◆ **DATA EXTRACT**
:::::
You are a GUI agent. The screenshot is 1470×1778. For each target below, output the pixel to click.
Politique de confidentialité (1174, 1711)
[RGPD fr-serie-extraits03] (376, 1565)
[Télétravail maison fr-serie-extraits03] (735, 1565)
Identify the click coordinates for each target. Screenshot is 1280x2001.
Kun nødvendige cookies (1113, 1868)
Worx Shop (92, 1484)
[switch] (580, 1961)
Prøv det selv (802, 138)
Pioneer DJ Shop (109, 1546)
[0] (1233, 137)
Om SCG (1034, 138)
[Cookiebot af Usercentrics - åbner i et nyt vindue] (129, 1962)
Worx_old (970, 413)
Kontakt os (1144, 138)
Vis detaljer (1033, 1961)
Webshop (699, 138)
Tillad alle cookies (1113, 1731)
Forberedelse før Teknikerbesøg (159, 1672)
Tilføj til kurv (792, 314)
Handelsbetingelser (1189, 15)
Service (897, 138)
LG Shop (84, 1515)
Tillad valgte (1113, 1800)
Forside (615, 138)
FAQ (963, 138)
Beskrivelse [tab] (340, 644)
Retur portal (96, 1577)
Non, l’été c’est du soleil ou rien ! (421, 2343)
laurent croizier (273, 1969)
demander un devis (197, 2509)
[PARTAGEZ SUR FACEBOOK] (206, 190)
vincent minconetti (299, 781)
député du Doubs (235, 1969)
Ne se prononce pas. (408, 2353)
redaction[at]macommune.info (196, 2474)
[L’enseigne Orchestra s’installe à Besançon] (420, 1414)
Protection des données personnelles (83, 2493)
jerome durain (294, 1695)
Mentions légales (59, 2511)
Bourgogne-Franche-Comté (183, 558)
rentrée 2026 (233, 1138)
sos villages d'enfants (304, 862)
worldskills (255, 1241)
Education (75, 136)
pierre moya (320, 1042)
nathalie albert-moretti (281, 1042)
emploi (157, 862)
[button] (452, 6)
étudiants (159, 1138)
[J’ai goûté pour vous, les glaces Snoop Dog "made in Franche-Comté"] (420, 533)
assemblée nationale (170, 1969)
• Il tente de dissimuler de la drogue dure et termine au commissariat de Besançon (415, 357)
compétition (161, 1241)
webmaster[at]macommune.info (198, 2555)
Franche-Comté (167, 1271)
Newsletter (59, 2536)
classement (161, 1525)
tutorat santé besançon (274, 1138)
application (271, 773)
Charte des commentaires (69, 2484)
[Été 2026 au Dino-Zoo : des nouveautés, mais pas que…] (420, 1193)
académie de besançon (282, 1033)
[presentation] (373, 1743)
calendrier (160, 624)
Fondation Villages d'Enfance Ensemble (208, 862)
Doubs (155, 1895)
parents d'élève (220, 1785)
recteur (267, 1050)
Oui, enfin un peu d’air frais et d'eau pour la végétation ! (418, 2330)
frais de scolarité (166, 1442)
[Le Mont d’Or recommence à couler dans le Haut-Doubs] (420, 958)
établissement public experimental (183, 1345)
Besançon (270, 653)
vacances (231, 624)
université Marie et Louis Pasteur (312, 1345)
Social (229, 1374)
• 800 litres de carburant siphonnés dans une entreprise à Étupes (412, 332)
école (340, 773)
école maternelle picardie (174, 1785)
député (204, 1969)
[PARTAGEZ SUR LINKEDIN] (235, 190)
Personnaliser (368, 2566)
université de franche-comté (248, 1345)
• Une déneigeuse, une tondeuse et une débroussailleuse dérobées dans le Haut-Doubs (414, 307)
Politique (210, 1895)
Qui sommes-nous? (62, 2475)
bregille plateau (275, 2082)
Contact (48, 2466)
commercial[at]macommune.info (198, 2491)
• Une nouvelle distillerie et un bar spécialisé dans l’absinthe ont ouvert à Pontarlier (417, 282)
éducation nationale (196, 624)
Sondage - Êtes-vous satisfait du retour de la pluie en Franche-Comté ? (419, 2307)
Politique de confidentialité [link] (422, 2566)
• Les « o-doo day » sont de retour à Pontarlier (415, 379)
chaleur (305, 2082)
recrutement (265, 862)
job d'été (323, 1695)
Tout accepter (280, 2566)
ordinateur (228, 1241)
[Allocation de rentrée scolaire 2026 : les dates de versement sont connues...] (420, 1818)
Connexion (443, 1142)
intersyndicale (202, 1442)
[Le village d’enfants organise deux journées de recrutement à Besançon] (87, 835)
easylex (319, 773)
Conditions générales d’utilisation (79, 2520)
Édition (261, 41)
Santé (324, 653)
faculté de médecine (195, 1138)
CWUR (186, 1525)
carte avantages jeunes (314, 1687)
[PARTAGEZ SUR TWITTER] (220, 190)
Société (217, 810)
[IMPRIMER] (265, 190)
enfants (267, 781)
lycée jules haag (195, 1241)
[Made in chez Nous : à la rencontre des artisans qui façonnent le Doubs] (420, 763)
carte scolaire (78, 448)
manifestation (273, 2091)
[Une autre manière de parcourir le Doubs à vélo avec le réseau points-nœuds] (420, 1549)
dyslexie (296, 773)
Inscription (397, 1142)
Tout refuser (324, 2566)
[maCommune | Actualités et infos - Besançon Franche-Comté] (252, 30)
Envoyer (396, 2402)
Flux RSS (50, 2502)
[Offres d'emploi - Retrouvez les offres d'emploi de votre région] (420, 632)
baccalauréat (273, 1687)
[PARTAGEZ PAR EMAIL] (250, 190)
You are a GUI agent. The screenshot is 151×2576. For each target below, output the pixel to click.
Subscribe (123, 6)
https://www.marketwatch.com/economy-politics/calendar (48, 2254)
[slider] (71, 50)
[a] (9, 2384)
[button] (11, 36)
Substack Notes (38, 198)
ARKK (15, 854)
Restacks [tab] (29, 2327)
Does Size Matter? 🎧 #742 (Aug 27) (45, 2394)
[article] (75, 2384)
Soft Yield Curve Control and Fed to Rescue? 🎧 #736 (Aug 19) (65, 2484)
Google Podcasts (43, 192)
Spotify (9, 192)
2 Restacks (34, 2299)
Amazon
:::::
◆ **WHAT THE TASK ASKS**
Exactly as written, restate every line of the listing above.

◆ **SOLUTION BELOW**
You are a GUI agent. The screenshot is 1470×1778. For each target below, output the pixel to click.
Politique de confidentialité (1174, 1711)
[RGPD fr-serie-extraits03] (376, 1565)
[Télétravail maison fr-serie-extraits03] (735, 1565)
Identify the click coordinates for each target. Screenshot is 1280x2001.
Kun nødvendige cookies (1113, 1868)
Worx Shop (92, 1484)
[switch] (580, 1961)
Prøv det selv (802, 138)
Pioneer DJ Shop (109, 1546)
[0] (1233, 137)
Om SCG (1034, 138)
[Cookiebot af Usercentrics - åbner i et nyt vindue] (129, 1962)
Worx_old (970, 413)
Kontakt os (1144, 138)
Vis detaljer (1033, 1961)
Webshop (699, 138)
Tillad alle cookies (1113, 1731)
Forberedelse før Teknikerbesøg (159, 1672)
Tilføj til kurv (792, 314)
Handelsbetingelser (1189, 15)
Service (897, 138)
LG Shop (84, 1515)
Tillad valgte (1113, 1800)
Forside (615, 138)
FAQ (963, 138)
Beskrivelse [tab] (340, 644)
Retur portal (96, 1577)
Non, l’été c’est du soleil ou rien ! (421, 2343)
laurent croizier (273, 1969)
demander un devis (197, 2509)
[PARTAGEZ SUR FACEBOOK] (206, 190)
vincent minconetti (299, 781)
député du Doubs (235, 1969)
Ne se prononce pas. (408, 2353)
redaction[at]macommune.info (196, 2474)
[L’enseigne Orchestra s’installe à Besançon] (420, 1414)
Protection des données personnelles (83, 2493)
jerome durain (294, 1695)
Mentions légales (59, 2511)
Bourgogne-Franche-Comté (183, 558)
rentrée 2026 (233, 1138)
sos villages d'enfants (304, 862)
worldskills (255, 1241)
Education (75, 136)
pierre moya (320, 1042)
nathalie albert-moretti (281, 1042)
emploi (157, 862)
[button] (452, 6)
étudiants (159, 1138)
[J’ai goûté pour vous, les glaces Snoop Dog "made in Franche-Comté"] (420, 533)
assemblée nationale (170, 1969)
• Il tente de dissimuler de la drogue dure et termine au commissariat de Besançon (415, 357)
compétition (161, 1241)
webmaster[at]macommune.info (198, 2555)
Franche-Comté (167, 1271)
Newsletter (59, 2536)
classement (161, 1525)
tutorat santé besançon (274, 1138)
application (271, 773)
Charte des commentaires (69, 2484)
[Été 2026 au Dino-Zoo : des nouveautés, mais pas que…] (420, 1193)
académie de besançon (282, 1033)
[presentation] (373, 1743)
calendrier (160, 624)
Fondation Villages d'Enfance Ensemble (208, 862)
Doubs (155, 1895)
parents d'élève (220, 1785)
recteur (267, 1050)
Oui, enfin un peu d’air frais et d'eau pour la végétation ! (418, 2330)
frais de scolarité (166, 1442)
[Le Mont d’Or recommence à couler dans le Haut-Doubs] (420, 958)
établissement public experimental (183, 1345)
Besançon (270, 653)
vacances (231, 624)
université Marie et Louis Pasteur (312, 1345)
Social (229, 1374)
• 800 litres de carburant siphonnés dans une entreprise à Étupes (412, 332)
école (340, 773)
école maternelle picardie (174, 1785)
député (204, 1969)
[PARTAGEZ SUR LINKEDIN] (235, 190)
Personnaliser (368, 2566)
université de franche-comté (248, 1345)
• Une déneigeuse, une tondeuse et une débroussailleuse dérobées dans le Haut-Doubs (414, 307)
Politique (210, 1895)
Qui sommes-nous? (62, 2475)
bregille plateau (275, 2082)
Contact (48, 2466)
commercial[at]macommune.info (198, 2491)
• Une nouvelle distillerie et un bar spécialisé dans l’absinthe ont ouvert à Pontarlier (417, 282)
éducation nationale (196, 624)
Sondage - Êtes-vous satisfait du retour de la pluie en Franche-Comté ? (419, 2307)
Politique de confidentialité [link] (422, 2566)
• Les « o-doo day » sont de retour à Pontarlier (415, 379)
chaleur (305, 2082)
recrutement (265, 862)
job d'été (323, 1695)
Tout accepter (280, 2566)
ordinateur (228, 1241)
[Allocation de rentrée scolaire 2026 : les dates de versement sont connues...] (420, 1818)
Connexion (443, 1142)
intersyndicale (202, 1442)
[Le village d’enfants organise deux journées de recrutement à Besançon] (87, 835)
easylex (319, 773)
Conditions générales d’utilisation (79, 2520)
Édition (261, 41)
Santé (324, 653)
faculté de médecine (195, 1138)
CWUR (186, 1525)
carte avantages jeunes (314, 1687)
[PARTAGEZ SUR TWITTER] (220, 190)
Société (217, 810)
[IMPRIMER] (265, 190)
enfants (267, 781)
lycée jules haag (195, 1241)
[Made in chez Nous : à la rencontre des artisans qui façonnent le Doubs] (420, 763)
carte scolaire (78, 448)
manifestation (273, 2091)
[Une autre manière de parcourir le Doubs à vélo avec le réseau points-nœuds] (420, 1549)
dyslexie (296, 773)
Inscription (397, 1142)
Tout refuser (324, 2566)
[maCommune | Actualités et infos - Besançon Franche-Comté] (252, 30)
Envoyer (396, 2402)
Flux RSS (50, 2502)
[Offres d'emploi - Retrouvez les offres d'emploi de votre région] (420, 632)
baccalauréat (273, 1687)
[PARTAGEZ PAR EMAIL] (250, 190)
You are a GUI agent. The screenshot is 151×2576. For each target below, output the pixel to click.
Subscribe (123, 6)
https://www.marketwatch.com/economy-politics/calendar (48, 2254)
[slider] (71, 50)
[a] (9, 2384)
[button] (11, 36)
Substack Notes (38, 198)
ARKK (15, 854)
Restacks [tab] (29, 2327)
Does Size Matter? 🎧 #742 (Aug 27) (45, 2394)
[article] (75, 2384)
Soft Yield Curve Control and Fed to Rescue? 🎧 #736 (Aug 19) (65, 2484)
Google Podcasts (43, 192)
Spotify (9, 192)
2 Restacks (34, 2299)
Amazon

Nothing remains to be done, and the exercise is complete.